■ **SELECTED EXCERPT**:
§ §
Since the beginning few institutions dominated as well as controlled media and information. In other words, throughout the 20th century industrial style information system has been used in almost all kinds media content. Media’s main purpose from sharing of information or to provide access to information changed to feeding the specific information, gatekeeping and to control in the name of freedom (Butsch, 2003). But over the thirty years proliferation and convergence of networked media gave new birth to communication and engagement. That’s how roles changed. Media audiences and consumers became users and participants. Before media content was delivered through particular platforms, such as books, newspapers, magazines, radio, television, cinema, and video games. But now traditional model of information is giving way to alternative use of media as it’s faster, looser and cheaper (Atton, 2015).  On the other hand, new media ecology posed few problems that includes social equity and solidarity, privacy and security, politics and economic, participation, freedom and control, expert verses popular knowledge. The journey from pre-browser internet to web 2.0 catered both pipeline and frontier views of new media. This book discusses genres of contemporary media having cultural and conceptual roots of alternative and activists perspective. The author gives theoretical account on communication process, creative industry and media culture. Though the concept of mediation is not new and all about the use of technology to enhance communication, participation, creation and sharing while covering both modes of reconfiguration and remediation.

New media itself is defined as a information and communication technologies and their social status including it’s three constituting components like material artifacts, communication activists or participants and social arrangements. Lievrouw explained that media is a product of people’s ideas, decisions and actions but it could be used in other ways and evolved. Some techniques and their usage becomes a routine and we don’t think in alternative ways to use the same media that makes it monotonous. But when someone use it differently that sounds more innovative. New media has more capability to be used as alternative and activist new media due to having multiple features giving it an edge on mass media. For instance, Hybrid or recombinant technologies, connectivity, networking, ubiquity and interactivity. Although new media is available to more people than ever before but it gives rise to digital divide as well. Somehow, alternative usage can overcome that.

Lievrouw also defines alternative and activist new media as well as it’s formation. Such as print, radio, audio, video, street art, memes etc. Alternative media provide resistance to the colonization of online corporates (Dahlberg, 2005). Over last few decades, it broke the monopoly of mass media and the controlling authorities though it’s not completely free. As major online corporates have some control on visibility of online content through logarithms and related tools.
§ §
■ **MATERIAL**:
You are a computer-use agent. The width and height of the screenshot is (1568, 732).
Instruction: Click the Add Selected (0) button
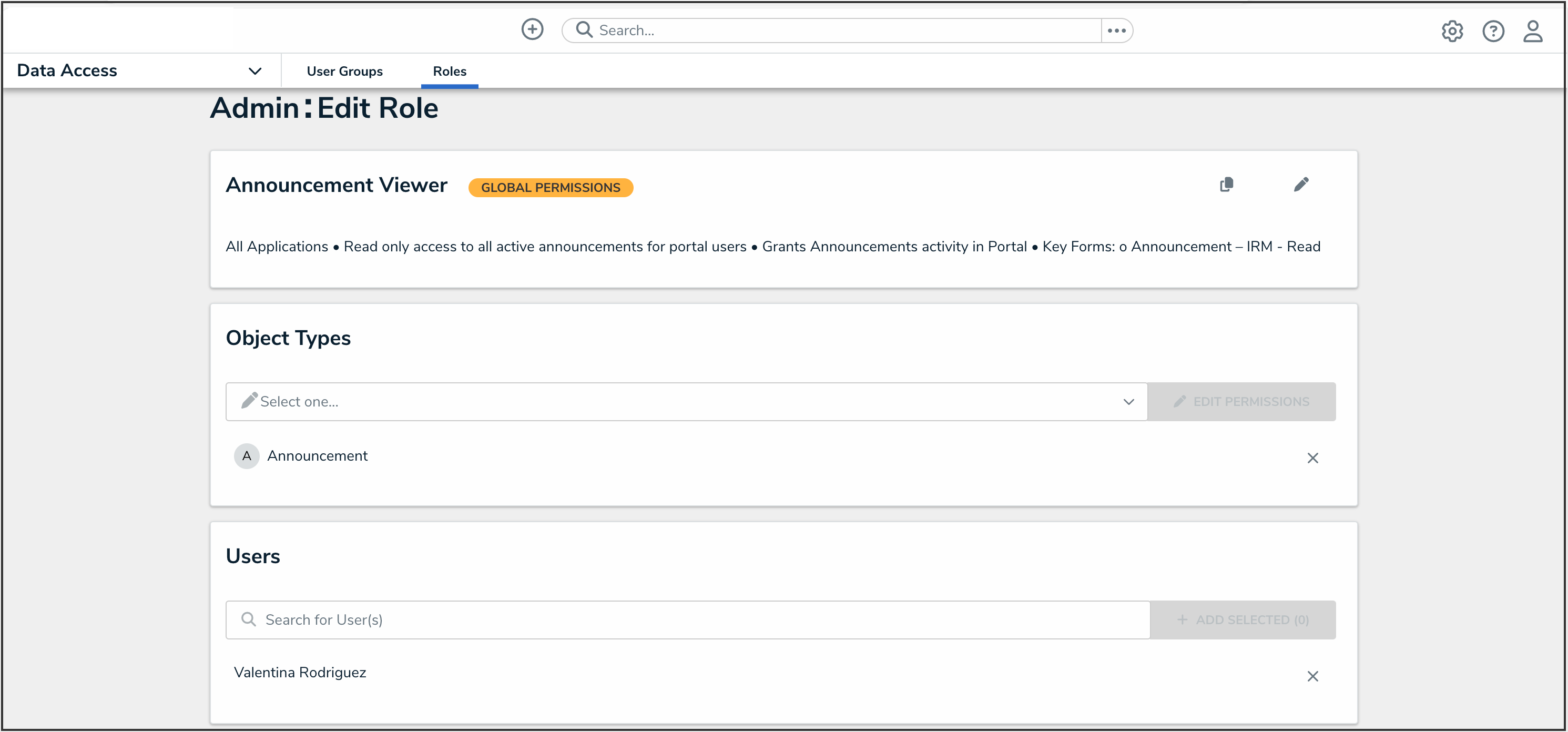coord(1243,619)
§ §
■ **EXERCISE INSTRUCTIONS**:
[A] In the passage on new media, what did media audiences and consumers become?
[B] Write a continuation of the passage on alternative and activist new media, starting after its final sentence.
The lines that come after the passage on new media have no connection to it.

■ **ANSWER LIST**:
[A] They became users and participants.

[B]
The cultural roots of alternative and activist new media can be found between today’s remixed culture to as back as the ideology of Dada which emerged in World War-I who was technological innovation in photography, cinema, typography, sculpture and theatre. Dadians used almost all the available forms of expression in different ways to express themselves and the society. While referring to social and political roots, author used social movement theory to highlight the emergence of new social movements like labor movement, civil rights movement, anti-war movement etc.

Author refers to genre framework along with genre theory and emphasizes that genres are useful as they make communication recognizable and understandable, create and maintain social contexts, establish different worldviews, recognizable as a sign of membership in a particular community, active rather than fixed or static as well as dynamic.  But genres don’t stand alone and employed by community in combinations for interactions and make genre systems. Generally, there are three major themes the scope or size of active project, the stance of movements and project relativity to society and culture, the nature of project as action and agents of change connects activist art movements, new social movements and online activism.

Collectively, author explains five basic genres of alternative and activist new media projects that includes; culture jamming, alternative computing, participatory journalism, mediated mobilization and common knowledege. Each of them relates to a different domain of life.

First genre, culture jamming is all about the strategies employed by social movements to disrupt or subvert media culture and it’s formal institutions that includes corporate advertising etc. Culture jamming has been termed as artistic terrorism by Derry back in 1990 because of it’s rebellion setting (Derry, 1990). All culture jamming actions have a central intention: to challenge or disrupt dominant discourse with a dose of subversion and creativity.   They often use the same tools as mass media and marketing to create their disruptions. It borrows, comments and subverts elements from popular culture like entertainment, advertising, art, music, literature and cinema. It critique mainstream culture, specially corporate capitalism, commercialization and consumerism. World wide web gave rise to the adaptation of traditional media strategies in new emerging media. It has different forms like images, sounds, text from popular culture, graffiti art, billboards etc. The practice of culture jamming is adopted from offline media projects of commercial images and public spaces. The term which was coined in 1984 and in practice even before that, went online  by 1990 by adaptation of familiar media strategies in cyberspace and expands to reverse jamming as well.

Second genre, alternative computing is also called unconventional computing that aims for ease and performance (Fitzgerald, 2014). It timely critiques and reconfigures the structure of information and communication technologies. It is related to hardware, software, institutional power and gatekeeping. It has various forms like hacking, open source system, design and file sharing, The purpose is to provide and have open access to and use of information technology. The notions of hacker and hacking which were considered as malicious for more than two decades and still used as a synonym for vandal, thief or terrorist  moves to the open access and community sharing practices and leading to free press.

Third genre, participatory journalism is a practice in which common people play an important role in collecting, editing and disseminating of information or news. It’s also called citizen journalism or street journalism (Thurman and Hermida, 2010). In this practice volunteers or amateur applies the ethics and practices of professional journalism to give voice to under-reported and invisible groups as well as to investigate and highlight neglected issues. Mostly found in forms of online news services, blogs and interactive media. For instance Google and Amazon are merged as Googlezon to dominant the online culture by harvesting content from traditional media and serve individual consumers and knowing their priorities through algorithm. Participatory journalism threaten the monopoly of mainstream media and leads to the crisis of press. In addition to that citizen journalism is a shift of power and control from major media corporations to general public.  Though critiques consider it as a danger for ethical media, professional journalism and democracy.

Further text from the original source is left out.